» EXTRAIT FOURNI:
L’unique responsable arabe à s’être rendu sur le terrain à Gaza depuis le début de la guerre est une femme qatarie. Lolwah al-Khater, ministre d’Etat à la Coopération internationale, a passé quelques jours sur place pendant la trêve négociée par son pays du 24 novembre au 1er décembre. Chargée du volet humanitaire de l’accord d’échange d’otages et de prisonniers, elle a veillé au bon déroulement du passage de centaines de camions d’aide qatarie et internationale pour la population, à travers le poste-frontière de Rafah. Une visite peu remarquée à l’international mais largement relayée par les médias arabes, et par l’intéressée elle-même sur les réseaux sociaux.
Dans les multiples reportages et vidéos diffusées de sa tournée, la jeune ministre a endossé un gilet aux couleurs de «la commission qatarie pour la reconstruction de Gaza» par-dessus sa traditionnelle abaya noire. Gabarit d’adolescente menue et visage enfantin encadré d’un voile enroulé autour de sa tête, Lolwah al-Khater sourit aux enfants, parle à leurs parents, partage une galette de pain qu’une femme vient de cuire sur un réchaud dans la rue et rend visite aux blessés à l’hôpital. Elle rencontre le journaliste vedette d’Al-Jazeera à Gaza, Wael al-Dahdouh, qui a perdu sa femme et deux de ses enfants dans un bombardement, un jeune artiste handicapé dont la maison a été détruite et les équipes médicales débordées par les urgences et les pénuries.

» DONNÉES ENREGISTRÉES:
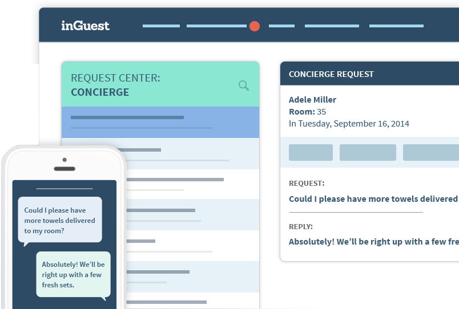Screen dimensions: 459x309
Task: Tap the phone's speaker slot
Action: tap(65, 169)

» CONSIGNES DE TRAVAIL:
- A) Recopiez le texte sur la ministre qatarie à Gaza en commençant aux mots "L’unique responsable arabe" et en vous arrêtant après "les réseaux sociaux.".
- B) D'après le texte sur la ministre qatarie à Gaza, par quel poste-frontière sont passés les camions d'aide ?
Ces données ont une autre origine que l'extrait.

» SOLUTIONS CI-DESSOUS:
- A)
L’unique responsable arabe à s’être rendu sur le terrain à Gaza depuis le début de la guerre est une femme qatarie. Lolwah al-Khater, ministre d’Etat à la Coopération internationale, a passé quelques jours sur place pendant la trêve négociée par son pays du 24 novembre au 1er décembre. Chargée du volet humanitaire de l’accord d’échange d’otages et de prisonniers, elle a veillé au bon déroulement du passage de centaines de camions d’aide qatarie et internationale pour la population, à travers le poste-frontière de Rafah. Une visite peu remarquée à l’international mais largement relayée par les médias arabes, et par l’intéressée elle-même sur les réseaux sociaux.

- B) Par le poste-frontière de Rafah.